I'm not sure what this means in practice, besides putting some headers
over the home wiki page, such that:

Module API

* AMD

Loader APIs

* require
* Loader-Plugins
* Common-Config

That is how the specs are grouped as far as module declaration vs
loader APIs, with the AMD part being very stable for some time now.
The fuzziness is really in Common-Config and Loader-Plugins, and with
Loader-Plugins more around build APIs than runtime APIs (although I am
sure we could tighten down the runtime APIs too).


> With this mindset I'm thinking it will be quicker and easier to find
> consensus on the important parts (API visible to modules), not mixing this
> task with the search for the best loader configuration style. Actually,
> there may very well be room for completely different loader configuration
> styles, so a question in itself might be what is, or isn't, relevant to
> specify in the AMD spec.

The AMD part of the wiki is very stable, the others are less so. In
practice, just having a module API is not so useful, some common
agreement on loader API also is useful. The ES6 "Modules" and "Module
Loader' wiki pages reflect this too.

> An example of this pattern is Java's inject package, which declares
> annotations that are used by modules to specify their injection wishes in a
> container-independent manner. The injection container (Spring, Guice, etc)
> chosen by the application is supplied its own implementation-specific global
> configuration.
>
> A final thought is that it might be good to put version numbers on the AMD
> API spec iterations?

I would avoid versioning. I see it more like HTML, just an evolving
spec. I'm actually hoping ES6 modules really get nailed down soon so
there will be less need for AMD over time.
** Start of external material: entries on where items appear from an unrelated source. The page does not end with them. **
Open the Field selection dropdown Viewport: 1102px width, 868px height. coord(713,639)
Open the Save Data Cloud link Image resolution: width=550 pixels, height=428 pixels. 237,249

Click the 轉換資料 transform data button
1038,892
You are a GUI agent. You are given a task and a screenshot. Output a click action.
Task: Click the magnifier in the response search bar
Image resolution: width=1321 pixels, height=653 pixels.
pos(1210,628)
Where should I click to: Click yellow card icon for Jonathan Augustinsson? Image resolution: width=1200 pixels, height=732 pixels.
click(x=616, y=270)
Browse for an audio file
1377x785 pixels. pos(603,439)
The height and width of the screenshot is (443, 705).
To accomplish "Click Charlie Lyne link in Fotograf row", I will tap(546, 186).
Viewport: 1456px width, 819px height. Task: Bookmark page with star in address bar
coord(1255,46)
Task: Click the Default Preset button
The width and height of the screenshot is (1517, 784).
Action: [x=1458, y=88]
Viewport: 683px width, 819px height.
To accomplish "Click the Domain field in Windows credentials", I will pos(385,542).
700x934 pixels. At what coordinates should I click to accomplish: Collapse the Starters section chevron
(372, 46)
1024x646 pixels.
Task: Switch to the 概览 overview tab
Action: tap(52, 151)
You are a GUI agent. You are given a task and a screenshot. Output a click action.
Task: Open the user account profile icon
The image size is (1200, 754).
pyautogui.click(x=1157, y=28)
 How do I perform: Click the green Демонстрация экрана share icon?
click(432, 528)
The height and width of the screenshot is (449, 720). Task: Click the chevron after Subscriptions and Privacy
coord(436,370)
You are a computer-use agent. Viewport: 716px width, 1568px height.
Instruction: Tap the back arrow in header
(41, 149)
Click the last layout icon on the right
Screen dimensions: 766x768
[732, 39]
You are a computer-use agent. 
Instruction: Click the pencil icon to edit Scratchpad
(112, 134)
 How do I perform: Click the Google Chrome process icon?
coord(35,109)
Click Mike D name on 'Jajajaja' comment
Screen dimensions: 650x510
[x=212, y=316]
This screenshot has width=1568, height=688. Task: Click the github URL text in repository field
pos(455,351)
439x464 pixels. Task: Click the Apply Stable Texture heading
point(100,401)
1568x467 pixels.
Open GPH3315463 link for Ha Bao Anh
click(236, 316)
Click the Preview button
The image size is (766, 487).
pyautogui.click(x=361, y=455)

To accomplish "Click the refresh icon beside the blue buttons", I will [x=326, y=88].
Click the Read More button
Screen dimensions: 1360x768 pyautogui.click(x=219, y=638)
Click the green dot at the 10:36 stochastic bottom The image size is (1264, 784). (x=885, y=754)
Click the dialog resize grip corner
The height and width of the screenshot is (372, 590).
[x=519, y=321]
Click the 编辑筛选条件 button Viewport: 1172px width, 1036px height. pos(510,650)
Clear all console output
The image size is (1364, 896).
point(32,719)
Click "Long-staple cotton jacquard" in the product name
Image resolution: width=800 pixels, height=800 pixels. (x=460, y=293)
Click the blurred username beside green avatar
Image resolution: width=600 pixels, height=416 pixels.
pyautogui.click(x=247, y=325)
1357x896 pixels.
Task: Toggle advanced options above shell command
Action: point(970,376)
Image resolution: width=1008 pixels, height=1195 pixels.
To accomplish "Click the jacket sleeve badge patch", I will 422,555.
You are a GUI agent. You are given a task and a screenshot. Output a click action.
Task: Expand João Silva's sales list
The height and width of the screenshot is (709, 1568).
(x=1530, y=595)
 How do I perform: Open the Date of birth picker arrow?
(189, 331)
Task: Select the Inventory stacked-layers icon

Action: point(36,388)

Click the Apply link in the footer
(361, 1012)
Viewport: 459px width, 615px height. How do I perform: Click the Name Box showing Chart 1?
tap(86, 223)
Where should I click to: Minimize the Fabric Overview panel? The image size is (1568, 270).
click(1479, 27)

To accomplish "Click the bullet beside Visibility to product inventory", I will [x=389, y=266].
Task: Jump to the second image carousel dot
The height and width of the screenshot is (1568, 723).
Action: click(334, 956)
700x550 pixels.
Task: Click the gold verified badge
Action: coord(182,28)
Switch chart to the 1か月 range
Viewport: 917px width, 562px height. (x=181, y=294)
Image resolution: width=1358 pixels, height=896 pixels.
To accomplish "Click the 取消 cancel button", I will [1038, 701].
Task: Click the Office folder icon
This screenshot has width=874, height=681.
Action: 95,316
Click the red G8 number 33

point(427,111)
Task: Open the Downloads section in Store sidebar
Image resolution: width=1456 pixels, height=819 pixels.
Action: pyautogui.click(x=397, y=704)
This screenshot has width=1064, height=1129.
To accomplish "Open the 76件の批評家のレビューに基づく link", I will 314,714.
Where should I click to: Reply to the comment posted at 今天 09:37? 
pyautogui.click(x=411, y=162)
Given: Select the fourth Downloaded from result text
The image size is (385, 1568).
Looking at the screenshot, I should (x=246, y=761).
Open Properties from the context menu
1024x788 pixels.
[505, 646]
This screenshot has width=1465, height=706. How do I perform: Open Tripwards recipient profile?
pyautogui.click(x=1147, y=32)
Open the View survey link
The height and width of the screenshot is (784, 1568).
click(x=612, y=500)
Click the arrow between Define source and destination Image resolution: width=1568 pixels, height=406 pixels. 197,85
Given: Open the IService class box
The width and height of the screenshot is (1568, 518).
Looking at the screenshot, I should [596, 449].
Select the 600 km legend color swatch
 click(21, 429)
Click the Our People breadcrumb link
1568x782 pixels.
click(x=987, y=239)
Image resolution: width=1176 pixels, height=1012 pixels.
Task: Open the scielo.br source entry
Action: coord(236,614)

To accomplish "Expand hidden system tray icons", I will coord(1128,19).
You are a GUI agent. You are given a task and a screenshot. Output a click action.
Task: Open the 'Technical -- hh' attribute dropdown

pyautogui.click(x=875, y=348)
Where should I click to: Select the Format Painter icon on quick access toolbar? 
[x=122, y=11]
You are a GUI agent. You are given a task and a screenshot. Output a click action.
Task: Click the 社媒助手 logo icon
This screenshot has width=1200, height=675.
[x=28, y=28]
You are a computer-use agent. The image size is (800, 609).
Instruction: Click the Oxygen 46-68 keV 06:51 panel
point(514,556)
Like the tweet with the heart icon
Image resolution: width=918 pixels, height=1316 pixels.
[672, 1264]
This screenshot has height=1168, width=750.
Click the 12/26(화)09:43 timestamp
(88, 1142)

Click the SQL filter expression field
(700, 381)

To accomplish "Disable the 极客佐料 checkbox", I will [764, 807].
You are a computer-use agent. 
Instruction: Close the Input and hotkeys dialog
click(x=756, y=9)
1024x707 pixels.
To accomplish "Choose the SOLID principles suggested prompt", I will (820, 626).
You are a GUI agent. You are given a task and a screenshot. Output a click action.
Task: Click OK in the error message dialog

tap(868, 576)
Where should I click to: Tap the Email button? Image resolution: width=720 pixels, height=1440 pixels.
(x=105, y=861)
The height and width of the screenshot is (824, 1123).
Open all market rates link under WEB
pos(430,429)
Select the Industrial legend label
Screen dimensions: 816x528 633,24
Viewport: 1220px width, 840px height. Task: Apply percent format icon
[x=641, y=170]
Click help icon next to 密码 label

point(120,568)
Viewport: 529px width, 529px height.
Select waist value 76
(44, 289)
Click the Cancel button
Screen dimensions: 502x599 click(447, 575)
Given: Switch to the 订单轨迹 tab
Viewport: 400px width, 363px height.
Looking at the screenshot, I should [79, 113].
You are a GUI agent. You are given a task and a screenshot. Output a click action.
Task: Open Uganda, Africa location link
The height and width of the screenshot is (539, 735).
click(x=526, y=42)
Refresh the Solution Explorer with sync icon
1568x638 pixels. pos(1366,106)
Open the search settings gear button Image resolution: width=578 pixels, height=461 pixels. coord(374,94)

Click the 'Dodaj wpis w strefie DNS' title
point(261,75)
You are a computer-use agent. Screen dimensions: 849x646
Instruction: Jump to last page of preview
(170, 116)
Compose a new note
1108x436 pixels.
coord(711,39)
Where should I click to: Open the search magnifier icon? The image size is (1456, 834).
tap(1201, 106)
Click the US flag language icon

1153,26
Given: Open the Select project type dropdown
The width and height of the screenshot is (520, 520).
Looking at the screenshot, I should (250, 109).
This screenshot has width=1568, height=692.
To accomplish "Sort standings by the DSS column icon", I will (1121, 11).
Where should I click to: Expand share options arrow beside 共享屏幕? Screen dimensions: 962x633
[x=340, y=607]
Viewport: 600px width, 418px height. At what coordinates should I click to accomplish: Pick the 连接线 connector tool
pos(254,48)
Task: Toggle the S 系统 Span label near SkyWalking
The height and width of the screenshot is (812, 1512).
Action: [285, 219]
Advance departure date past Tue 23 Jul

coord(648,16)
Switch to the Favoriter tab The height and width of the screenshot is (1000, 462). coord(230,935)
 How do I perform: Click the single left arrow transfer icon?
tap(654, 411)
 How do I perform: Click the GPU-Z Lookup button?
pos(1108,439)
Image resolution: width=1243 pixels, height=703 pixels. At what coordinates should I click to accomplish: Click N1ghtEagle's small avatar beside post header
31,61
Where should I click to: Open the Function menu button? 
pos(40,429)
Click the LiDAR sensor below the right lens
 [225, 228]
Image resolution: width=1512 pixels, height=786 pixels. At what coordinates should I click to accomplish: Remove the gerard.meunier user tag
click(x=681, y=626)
Although, I can see, due to the limited capability of the built-in ES
Module Loader, that the Loader-Plugins and Common-Config APIs still
may make sense post ES6, although I could see revisiting them at that
time. For instance, the hooks for the Loader-Plugins API may be
slightly different to mesh with the built in Module Loader hooks.

Depending on how that shakes out though, it is possible it will just
work via feature detection and a version would not be needed. I think
we need more data and a more solid ES6 set of specs to know for sure.